Over the past couple weeks the tech-heavy NASDAQ Composite has fallen twice as much as the S&P 500. Investors aren’t used to this type of movement. Top tech stocks generally outperform the broader market. The NASDAQ has outperformed the S&P 500 for the majority of the last ten years.
So, does this mean a bursting of a tech bubble is on the horizon? Or are investors trading in certain tech stocks for safer investments?
The S&P 500 hit a record high earlier this year. And there has been a lot of excitement surrounding momentum stocks, notably those in the social network and cloud computing space. The valuations of Twitter (NASDAQ:TWTR) and salesforce.com (NASDAQ:CRM) are sky high based on a number of metrics. Even Facebook (NASDAQ:FB) and LinkedIn (NASDAQ:LNKD), both of which actually generate earnings, are very expensive.
And all four of these high-profile tech stocks are down 10% over the last month. There could be even more pressure to come if the tech market is unable to create an appetite for the upcoming tech IPOs.
Eight of the top 10 IPOs for 2014 are heavily tied to the technology field in one way or another. But there has already been signs that the IPO market might be overheating. The high profile IPO of King Digital (NASDAQ:KING), parent company of Candy Crush Saga, underperformed market expectations in its market debut.
So when is the tech bubble going to pop?
The NASDAQ 100 Composite’s P/E is right at 21. That’s still below the 25 to 35 P/E range we saw for the years between 2004 and 2008. And it’s also well below the near 100 P/E ratio that we saw during the dot-com era.
Thus, there’s likely no bubble to be popped. But we do appear to be in a rotation from momentum tech stocks to tried-and-true tech names.
For investors that are interested in maintaining exposure to the tech industry, the best strategy is using tech names that offer a solid dividend.
3 Top Tech Stocks To Own Buy For The Dip
While investors have been dumping the new tech names, they’ve been flocking to old tech. The top three tech stocks outlined below are each up over 10% during the past month. Which comes at a time when the major tech momentum names were down. But what’s more noticeable is that they all offer a dividend yield of 2.5% or more. That’s pretty impressive considering the average dividend yield for the NASDAQ 100 is 1.4%.

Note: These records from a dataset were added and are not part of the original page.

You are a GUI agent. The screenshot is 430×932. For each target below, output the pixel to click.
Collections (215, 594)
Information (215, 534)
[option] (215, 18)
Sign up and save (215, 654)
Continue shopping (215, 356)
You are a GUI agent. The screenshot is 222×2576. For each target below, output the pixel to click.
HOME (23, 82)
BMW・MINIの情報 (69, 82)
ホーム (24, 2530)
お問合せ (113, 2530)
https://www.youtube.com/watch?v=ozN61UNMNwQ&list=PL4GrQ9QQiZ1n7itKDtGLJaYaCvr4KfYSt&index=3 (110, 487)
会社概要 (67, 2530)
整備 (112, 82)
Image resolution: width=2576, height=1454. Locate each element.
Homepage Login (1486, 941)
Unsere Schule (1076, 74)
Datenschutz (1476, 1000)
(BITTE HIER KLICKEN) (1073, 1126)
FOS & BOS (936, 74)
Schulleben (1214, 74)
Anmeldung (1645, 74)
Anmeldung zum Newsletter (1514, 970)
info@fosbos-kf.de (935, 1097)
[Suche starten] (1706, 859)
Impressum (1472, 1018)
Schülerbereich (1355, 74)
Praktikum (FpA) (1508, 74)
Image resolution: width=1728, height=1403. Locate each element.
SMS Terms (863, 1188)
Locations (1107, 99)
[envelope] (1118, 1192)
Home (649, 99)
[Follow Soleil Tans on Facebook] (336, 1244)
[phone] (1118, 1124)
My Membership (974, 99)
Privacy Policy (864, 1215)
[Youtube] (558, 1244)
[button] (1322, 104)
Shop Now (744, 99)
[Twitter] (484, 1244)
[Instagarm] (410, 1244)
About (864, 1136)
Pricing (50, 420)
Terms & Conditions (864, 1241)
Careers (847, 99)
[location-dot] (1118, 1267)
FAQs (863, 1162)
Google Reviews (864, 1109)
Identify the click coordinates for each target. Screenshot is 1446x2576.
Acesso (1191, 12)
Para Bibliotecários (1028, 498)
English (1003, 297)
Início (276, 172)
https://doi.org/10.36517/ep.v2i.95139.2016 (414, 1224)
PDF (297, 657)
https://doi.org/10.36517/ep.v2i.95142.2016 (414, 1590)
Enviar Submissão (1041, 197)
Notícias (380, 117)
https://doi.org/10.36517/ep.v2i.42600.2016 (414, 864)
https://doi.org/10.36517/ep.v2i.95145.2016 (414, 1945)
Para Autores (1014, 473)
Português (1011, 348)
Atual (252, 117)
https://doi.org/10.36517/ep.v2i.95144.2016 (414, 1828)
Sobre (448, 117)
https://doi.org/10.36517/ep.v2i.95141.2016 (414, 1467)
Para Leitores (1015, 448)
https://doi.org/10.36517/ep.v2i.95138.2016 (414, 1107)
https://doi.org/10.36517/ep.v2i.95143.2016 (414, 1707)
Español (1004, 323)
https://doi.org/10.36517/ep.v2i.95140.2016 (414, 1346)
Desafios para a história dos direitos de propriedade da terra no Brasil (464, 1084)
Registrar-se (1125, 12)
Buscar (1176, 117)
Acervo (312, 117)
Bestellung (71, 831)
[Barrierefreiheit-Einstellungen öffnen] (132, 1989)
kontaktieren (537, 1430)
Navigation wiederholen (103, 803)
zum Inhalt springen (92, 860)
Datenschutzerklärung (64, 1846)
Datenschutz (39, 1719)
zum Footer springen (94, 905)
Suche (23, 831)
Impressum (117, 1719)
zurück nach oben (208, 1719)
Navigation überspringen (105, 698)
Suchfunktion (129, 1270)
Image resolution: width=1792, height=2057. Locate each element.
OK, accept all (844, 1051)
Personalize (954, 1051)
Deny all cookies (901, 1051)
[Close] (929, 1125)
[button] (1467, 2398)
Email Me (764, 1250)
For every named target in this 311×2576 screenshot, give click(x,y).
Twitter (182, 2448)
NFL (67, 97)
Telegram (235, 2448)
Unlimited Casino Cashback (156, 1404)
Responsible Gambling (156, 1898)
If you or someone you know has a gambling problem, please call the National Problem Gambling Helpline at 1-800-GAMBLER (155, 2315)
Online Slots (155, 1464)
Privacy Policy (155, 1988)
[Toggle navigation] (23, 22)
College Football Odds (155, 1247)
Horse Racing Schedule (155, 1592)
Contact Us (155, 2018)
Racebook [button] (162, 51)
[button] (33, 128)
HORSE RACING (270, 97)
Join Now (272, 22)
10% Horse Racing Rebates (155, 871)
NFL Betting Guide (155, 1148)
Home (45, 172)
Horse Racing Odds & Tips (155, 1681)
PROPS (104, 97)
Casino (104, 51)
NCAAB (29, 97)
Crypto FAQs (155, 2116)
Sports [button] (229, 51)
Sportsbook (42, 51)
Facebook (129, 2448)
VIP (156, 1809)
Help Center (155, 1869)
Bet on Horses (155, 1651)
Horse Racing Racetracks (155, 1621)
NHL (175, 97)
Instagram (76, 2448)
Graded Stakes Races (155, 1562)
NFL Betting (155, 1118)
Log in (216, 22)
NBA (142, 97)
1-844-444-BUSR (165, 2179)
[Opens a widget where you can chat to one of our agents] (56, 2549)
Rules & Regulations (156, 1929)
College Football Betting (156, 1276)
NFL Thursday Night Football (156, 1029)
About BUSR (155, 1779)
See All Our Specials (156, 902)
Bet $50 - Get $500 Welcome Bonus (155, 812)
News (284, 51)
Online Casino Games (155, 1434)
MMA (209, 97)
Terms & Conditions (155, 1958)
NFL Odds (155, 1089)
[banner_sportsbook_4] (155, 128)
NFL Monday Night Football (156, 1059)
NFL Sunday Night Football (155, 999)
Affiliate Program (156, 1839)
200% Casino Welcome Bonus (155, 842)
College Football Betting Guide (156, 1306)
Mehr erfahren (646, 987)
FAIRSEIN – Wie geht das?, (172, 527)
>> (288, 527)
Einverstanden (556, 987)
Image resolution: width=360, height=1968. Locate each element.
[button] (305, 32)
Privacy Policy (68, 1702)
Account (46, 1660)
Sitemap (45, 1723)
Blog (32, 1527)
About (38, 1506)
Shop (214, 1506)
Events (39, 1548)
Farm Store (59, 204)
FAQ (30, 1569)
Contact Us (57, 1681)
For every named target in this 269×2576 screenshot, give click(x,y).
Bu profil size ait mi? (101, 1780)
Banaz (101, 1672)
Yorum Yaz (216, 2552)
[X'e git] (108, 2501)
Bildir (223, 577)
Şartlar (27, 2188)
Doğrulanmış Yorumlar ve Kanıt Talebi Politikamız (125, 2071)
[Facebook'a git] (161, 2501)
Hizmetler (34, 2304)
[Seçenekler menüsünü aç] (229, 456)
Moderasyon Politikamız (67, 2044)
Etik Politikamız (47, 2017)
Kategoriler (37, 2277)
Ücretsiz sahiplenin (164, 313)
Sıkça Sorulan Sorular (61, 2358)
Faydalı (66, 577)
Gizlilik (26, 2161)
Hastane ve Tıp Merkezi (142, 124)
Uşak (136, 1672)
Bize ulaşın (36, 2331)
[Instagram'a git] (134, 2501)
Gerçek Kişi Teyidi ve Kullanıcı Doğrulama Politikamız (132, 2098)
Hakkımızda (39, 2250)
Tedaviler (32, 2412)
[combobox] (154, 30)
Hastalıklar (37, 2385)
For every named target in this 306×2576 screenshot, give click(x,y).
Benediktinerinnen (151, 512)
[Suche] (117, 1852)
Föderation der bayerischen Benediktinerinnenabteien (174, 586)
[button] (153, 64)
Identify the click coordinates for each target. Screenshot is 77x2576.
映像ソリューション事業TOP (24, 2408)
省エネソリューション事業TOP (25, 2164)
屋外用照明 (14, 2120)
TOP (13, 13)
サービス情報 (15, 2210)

Microsoft Corporation (NASDAQ: MSFT)
Wall Street has considered Microsoft a stagnant tech company for a number of years. However, the company might be changing investors’ minds. It has brought in a new CEO to give the company a makeover, and hopefully pivot it toward the faster growing cloud computing space. And it just so happens that the new CEO, Satya Nadella, ran Microsoft’s cloud services division before taking over for former CEO Steve Ballmer.
After just a few weeks on the job, Nadella announced the launch of Office for iPad. This looks to be one of the first steps to transforming the company into a growth story. Microsoft still pays a solid dividend yield of 2.9%. Its dividend payout is only 36%.
Intel Corporation (NASDAQ: INTC)
While concerns over declining PC sales have palgued Intel, it still has plenty of exposure to the fast growing server market. The server market is driven by business spending and business customers tend to have larger budgets. Another key opportunity in Intel’s server business is that it can capture opportunities in the server market from customers that are looking to move their business to the cloud.
Intel has yet to tap the smartphone market. It lags its major peer, Qualcomm (NASDAQ:QCOM), in the space. But that doesn’t mean that Intel isn’t looking to tap into this very large market. It is currently developing a new suite of modem products that is expected to be used in various smartphones and tablets. Intel is also expected to attack the wearable tech market. As far as its dividend goes, Intel has been paying a dividend since 1992. Its current yield is over 3.3%.
Cisco Systems (NASDAQ: CSCO)
Cisco has managed to grow operating income at an annualized 9% over the last decade. It’s also the number one player in the networking space, owning the top spot in market share across various segments. These include the routing, WLAN and Ethernet switching, and data center segments. Despite having a strong position in the networking market, Cisco also has opportunities in the faster growing “Internet of Things” market. Along those lines, Cisco will be a frontrunner for connecting everything to a single network. Which includes the likes of sensor equipped shopping carts and parking spaces.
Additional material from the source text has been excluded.